Have you ever felt overwhelmed by the complexities of torch.compile? Diving into its workings can feel like black magic, with bytecode and Python internal details that many users fail to understand, hindering them from understanding and debugging torch.compile.

We are excited to announce depyf, a new tool to pull out all the artifacts of torch.compile, and to decompile all the bytecode into source code so that every user understands it.

Example usage:

import torch
+ @torch.compile(backend="eager")
- @torch.compile
def toy_example(a, b):
    x = a / (torch.abs(a) + 1)
    if b.sum() < 0:
        b = b * -1
    return x * b

for _ in range(100):
    toy_example(torch.randn(10), torch.randn(10))

+ from depyf.explain import dump_src
+ src = dump_src(toy_example)
+ with open("explained_code.py", "w") as f:
+     f.write(src)

It's this simple: switch the backend to "eager", and run the dump_src function to pull out all the artifacts from torch.compile.

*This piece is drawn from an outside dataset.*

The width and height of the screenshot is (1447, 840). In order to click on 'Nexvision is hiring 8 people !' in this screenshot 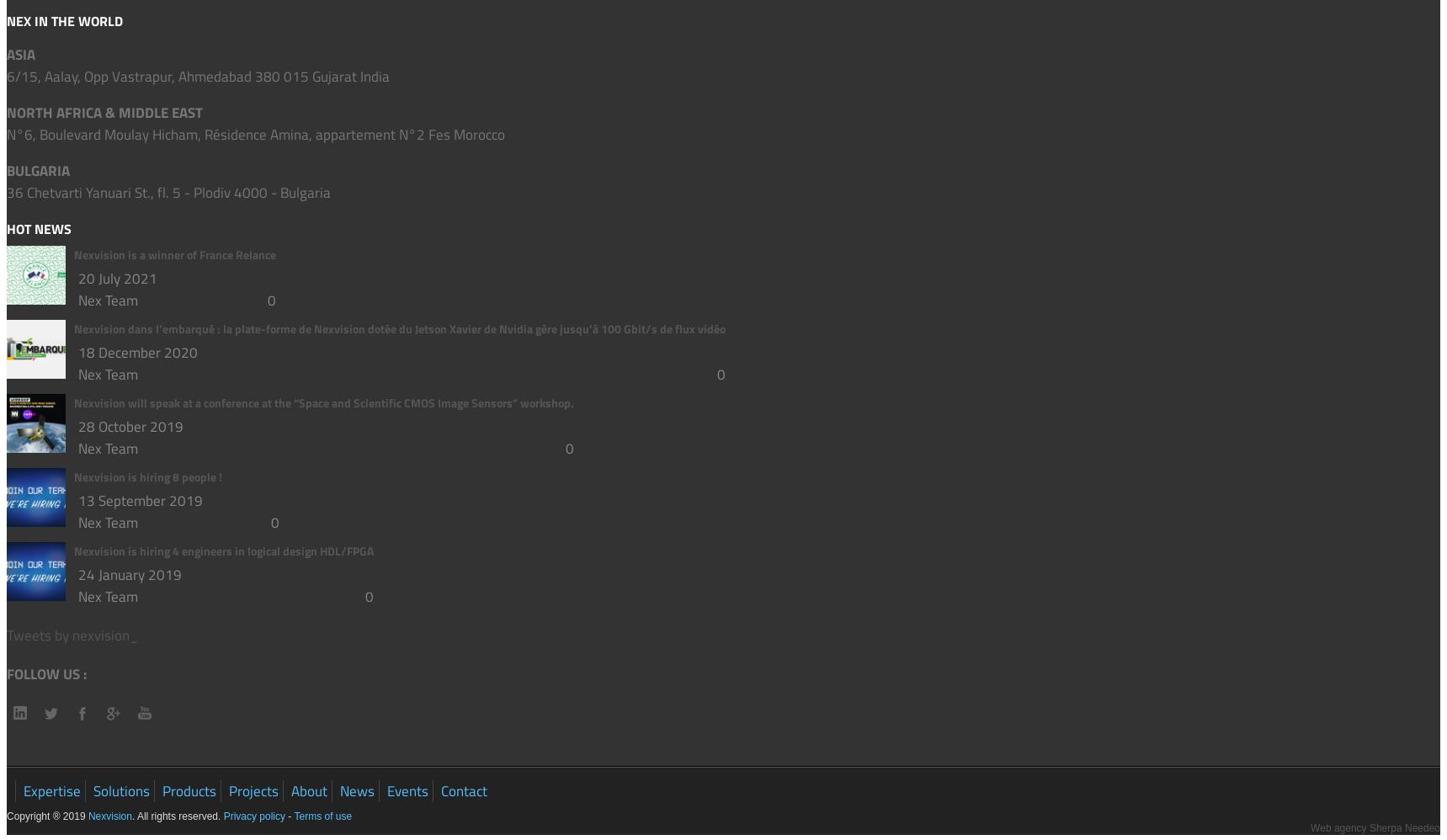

In the dumped explained_code.py file, you can see something like below:

def guard_2(L):
    return (___guarded_code.valid) \
        and (___check_global_state()) \
        and (hasattr(L['b'], '_dynamo_dynamic_indices') == False) \
        and (hasattr(L['x'], '_dynamo_dynamic_indices') == False) \
        and (utils_device.CURRENT_DEVICE == None) \
        and (___skip_backend_check() or ___current_backend() == ___lookup_backend(5096739488)) \
        and (___check_tensors(L['b'], L['x'], tensor_check_names=tensor_check_names))

def __compiled_fn_4(L_b_ : torch.Tensor, L_x_ : torch.Tensor):
      l_b_ = L_b_
      l_x_ = L_x_
      mul = l_x_ * l_b_;  l_x_ = l_b_ = None
      return (mul,)


def compiled_code_2(b, x):
      return __compiled_fn_4(b, x)[0]


def __resume_at_38_2(b, x):
    # Note: if there is a compiled version below, this function might well not be executed directly. Please check the compiled version if possible.
    return x * b

def compiled___resume_at_38_2(b, x):
    L = {"b": b, "x": x}
    if guard_2(L):
        return compiled_code_2(b, x)
    # Note: this function might well not be executed directly. It might well be compiled again, i.e. adding one more guards and compiled code.
    return __resume_at_38_2(b, x)

#============ end of __resume_at_38_2 ============#

def guard_1(L):
    return (___guarded_code.valid) \
        and (___check_global_state()) \
        and (hasattr(L['b'], '_dynamo_dynamic_indices') == False) \
        and (hasattr(L['x'], '_dynamo_dynamic_indices') == False) \
        and (utils_device.CURRENT_DEVICE == None) \
        and (___skip_backend_check() or ___current_backend() == ___lookup_backend(5096739488)) \
        and (___check_tensors(L['b'], L['x'], tensor_check_names=tensor_check_names))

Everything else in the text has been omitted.